**TEXTO-BASE:**
ACTIO, Curitiba, v. 3, n. 3, p. 271 -291, mai./ago. 2018.
Na fala inicial de Piper: “Eu nunca transportei drogas, só dinheiro”,
destacamos, de acordo com a AD, a noção de interdiscurso. Quando ela se refere
ao fato de ter cometido um crime, já o menciona de forma a amenizar seu relato,
pois, talvez, o que ela esperava como resposta de seus familiares seria uma reação
um tanto horrorizada, devido à posição social ocupada por uma pessoa envolvida
com o tráfico de drogas. O interdiscurso aqui se liga com a memória discursiva,
pois o interdiscurso só existe porque o que estamos dizendo faz sentido por ter
sido dito antes. Em outras palavras, Piper se colocou no lugar de quem a ouvia,
isso, na AD, é chamado de mecanismo de antecipação, quando o sujeito se coloca
na posição de seu interlocutor, ou seja, a fala é realizada de tal forma por conta de
expectativas prévias. Nesse caso, a família de Piper é de classe alta e tradicional,
então ela traz seu discurso de forma a amenizar o crime cometido, pois sabe que
o traficar é algo errado legalmente, e também socialmente (memória discursiva),
dizendo que apenas transportou dinheiro, não drogas, que seu crime não foi tão
grave quanto parece.

**Itens armazenados de uma coleção:**
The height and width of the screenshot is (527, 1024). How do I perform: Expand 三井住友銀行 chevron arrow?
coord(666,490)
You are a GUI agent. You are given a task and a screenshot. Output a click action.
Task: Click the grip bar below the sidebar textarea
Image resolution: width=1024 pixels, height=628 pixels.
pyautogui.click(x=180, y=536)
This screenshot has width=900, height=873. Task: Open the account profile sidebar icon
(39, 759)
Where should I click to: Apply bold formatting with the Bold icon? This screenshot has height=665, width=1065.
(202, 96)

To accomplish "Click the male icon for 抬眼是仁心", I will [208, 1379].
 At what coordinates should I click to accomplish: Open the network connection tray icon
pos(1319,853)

**ATIVIDADES PROPOSTAS:**
#1 Responda com base no texto-base sobre a fala de Piper:
(a) Qual é a fala inicial de Piper citada no texto?
(b) Que nome a AD dá ao momento em que o sujeito se coloca na posição de seu interlocutor?
(c) Como o texto descreve a família de Piper?
#2 Dê sequência à análise da fala de Piper, prosseguindo a partir da última frase do texto-base.

**GABARITO:**
#1
(a) "Eu nunca transportei drogas, só dinheiro."
(b) Mecanismo de antecipação.
(c) Como uma família de classe alta e tradicional.

#2
O que ela recebe, porém, em resposta de sua mãe é “Você era lésbica?”,
seguido de um “E ainda é?”, de seu irmão, e um “Tem certeza?”, de seu noivo. As
próximas falas também giram ao redor do fato de Piper ter uma ex-namorada.
Aqui, pudemos notar um silenciamento por parte de Piper, pois ela nunca havia
mencionado a seus familiares o fato de já ter, um dia, namorado uma mulher. O
silenciamento, para Orlandi (2007, p. 31), é uma forma de dizer, pois ele traz
sentidos, mesmo não ditos. Nas palavras dessa autora “O silêncio é. Ele significa.
Ou melhor: no silêncio, o sentido é”.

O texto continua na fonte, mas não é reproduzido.